- **Prompt**
Find how many lines in this data contain the string "Request". Respond with only that number.

Stored records
^^^^^^^^
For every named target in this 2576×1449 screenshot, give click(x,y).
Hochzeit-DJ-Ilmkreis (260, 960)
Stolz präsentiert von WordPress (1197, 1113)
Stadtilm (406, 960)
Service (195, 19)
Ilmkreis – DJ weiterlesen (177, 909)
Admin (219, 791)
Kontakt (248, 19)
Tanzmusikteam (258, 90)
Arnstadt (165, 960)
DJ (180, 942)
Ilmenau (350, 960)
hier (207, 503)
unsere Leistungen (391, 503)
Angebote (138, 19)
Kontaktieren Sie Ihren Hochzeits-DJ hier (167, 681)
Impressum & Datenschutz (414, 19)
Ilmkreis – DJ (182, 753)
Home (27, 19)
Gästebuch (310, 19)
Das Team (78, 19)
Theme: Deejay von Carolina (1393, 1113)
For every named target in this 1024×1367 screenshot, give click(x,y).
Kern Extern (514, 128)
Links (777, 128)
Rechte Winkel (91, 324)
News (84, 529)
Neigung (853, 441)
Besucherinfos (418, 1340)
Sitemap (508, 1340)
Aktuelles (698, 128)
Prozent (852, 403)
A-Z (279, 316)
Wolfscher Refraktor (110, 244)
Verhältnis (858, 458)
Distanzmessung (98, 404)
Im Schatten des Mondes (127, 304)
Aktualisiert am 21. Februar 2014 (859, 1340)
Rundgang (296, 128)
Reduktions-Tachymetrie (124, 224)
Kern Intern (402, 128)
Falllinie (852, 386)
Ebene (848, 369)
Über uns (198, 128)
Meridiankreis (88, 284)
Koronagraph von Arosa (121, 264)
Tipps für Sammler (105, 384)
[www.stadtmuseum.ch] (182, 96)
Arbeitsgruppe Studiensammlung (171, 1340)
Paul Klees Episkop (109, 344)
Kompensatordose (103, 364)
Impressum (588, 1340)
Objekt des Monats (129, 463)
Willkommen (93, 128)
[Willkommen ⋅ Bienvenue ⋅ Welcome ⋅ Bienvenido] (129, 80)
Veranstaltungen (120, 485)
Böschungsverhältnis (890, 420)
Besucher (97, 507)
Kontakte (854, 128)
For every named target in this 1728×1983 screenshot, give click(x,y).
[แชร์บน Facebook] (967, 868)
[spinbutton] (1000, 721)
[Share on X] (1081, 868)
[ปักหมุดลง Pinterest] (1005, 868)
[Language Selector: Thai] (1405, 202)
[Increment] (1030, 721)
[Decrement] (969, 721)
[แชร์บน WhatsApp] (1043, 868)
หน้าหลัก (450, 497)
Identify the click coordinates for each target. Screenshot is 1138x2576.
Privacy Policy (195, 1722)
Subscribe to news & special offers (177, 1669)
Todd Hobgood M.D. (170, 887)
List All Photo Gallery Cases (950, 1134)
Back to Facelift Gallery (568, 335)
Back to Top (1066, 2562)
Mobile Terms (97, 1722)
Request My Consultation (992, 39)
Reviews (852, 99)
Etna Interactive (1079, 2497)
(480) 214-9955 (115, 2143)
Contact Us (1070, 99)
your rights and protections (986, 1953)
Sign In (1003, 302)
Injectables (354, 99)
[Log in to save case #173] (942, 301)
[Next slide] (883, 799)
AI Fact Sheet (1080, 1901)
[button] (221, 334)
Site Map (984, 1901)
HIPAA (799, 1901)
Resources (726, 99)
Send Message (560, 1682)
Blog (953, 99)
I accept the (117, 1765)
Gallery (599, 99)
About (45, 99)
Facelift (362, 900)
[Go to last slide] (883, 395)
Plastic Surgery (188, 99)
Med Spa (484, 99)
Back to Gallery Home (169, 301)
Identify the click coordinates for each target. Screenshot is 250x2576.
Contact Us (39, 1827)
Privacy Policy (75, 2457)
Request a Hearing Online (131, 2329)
^^^^^^^^
- **Your solution**
2